I fancy it accounts for a goodly proportion of modern reading, this desire not to think. From one point of view it shows an advance in civilization. Our ancestors brewed themselves the bowl of punch; we subscribe to the circulating library. The result aimed at is the same; to get rid of our brains—to be taken “out of ourselves,” as the phrase goes. Books have become the modern narcotic. China has adopted the opium habit for want of fiction. When China obtains each week her “Greatest Nove4 of the Century,” her “Most Thrilling Story of the Year,” her “Best Selling Book of the Season,” the opium den will be no more needed. As in the case of my friend previously referred to, a man addicted to novel reading is not as a rule much of a smoker or drinker. This may be the better for his body, but about his mind I am not so sure.
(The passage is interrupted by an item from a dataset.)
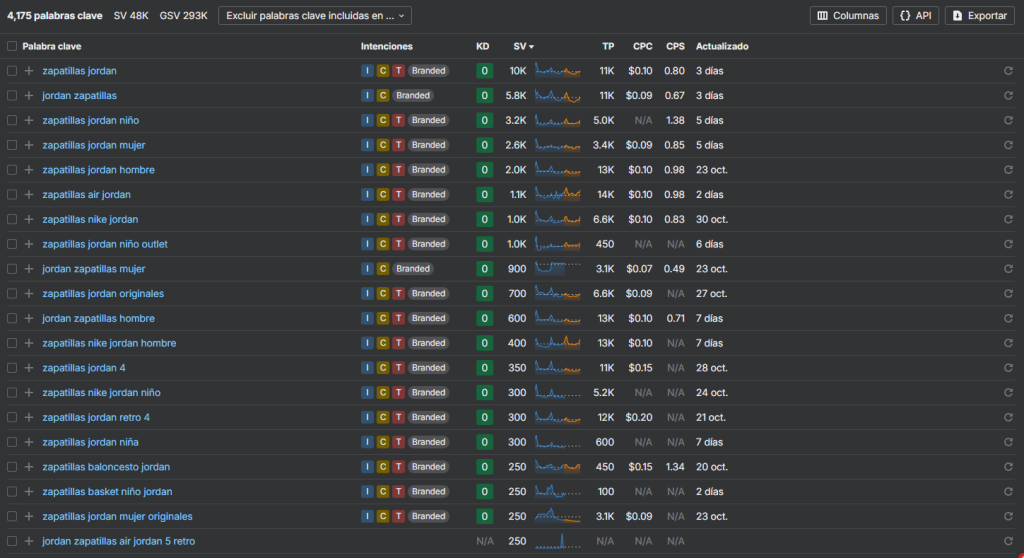Open the zapatillas jordan originales keyword link
This screenshot has width=1024, height=558.
point(103,294)
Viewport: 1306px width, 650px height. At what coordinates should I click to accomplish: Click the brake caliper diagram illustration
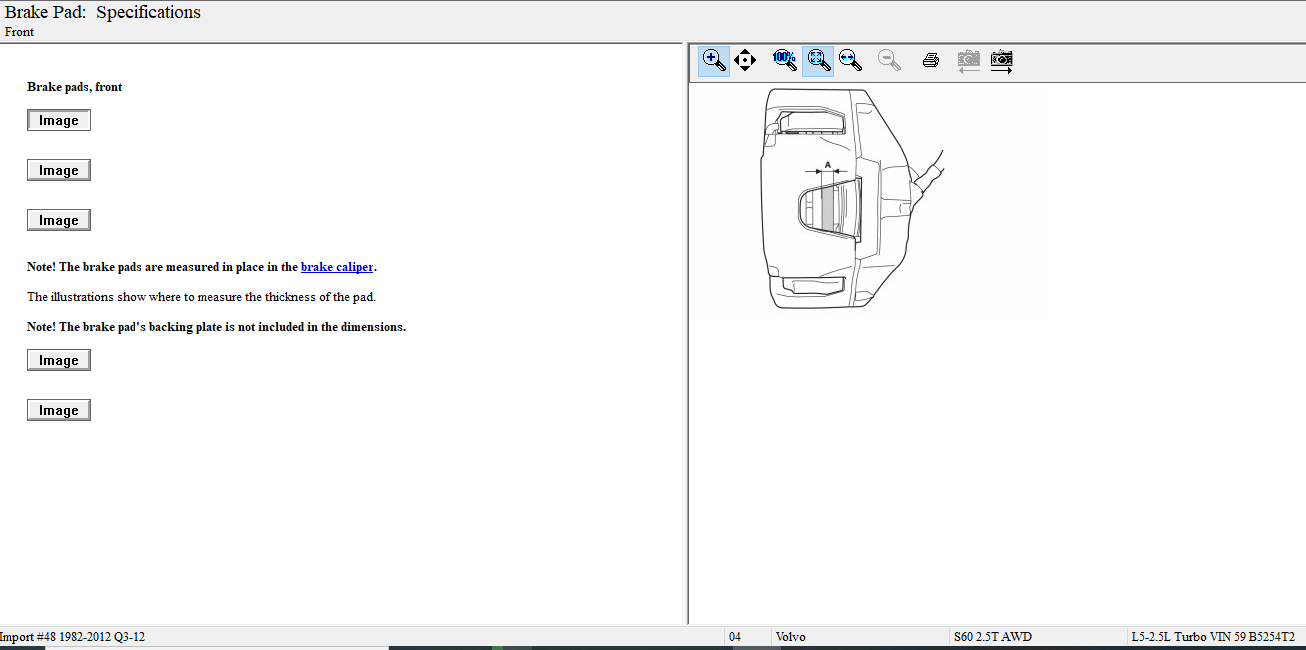(840, 200)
Source: The Buffalo News (Buffalo, New York), January 2, 1906, p. 13
Much like "social media victims" of today, distraught parents across the country repeatedly declared novels were the root cause of children taking their own lives. Here in one clip from 1897 the cause of suicide was declared as reading "sentimental novels." The title: Novel Reading Causes Suicide
Novel Reading Causes Suicide.
ORANGE, N. J., Nov. 5.—Because her father objected to receiving attention of young men, pretty sixteen year old Cecile Guimaraes left her home in East Orange last evening, leaving behind her a note in which she declared her intention of committing suicide. This morning after a night frantic search by her parents and the police the girl’s body was found half a mile form5 her home. A small revolver with one chamber empty lay beside her, and a hole in the forehead told the story. Henry T. Guimaraes, her father, is an importer in New York, and well to do. Cause of suicide, sentimental novels.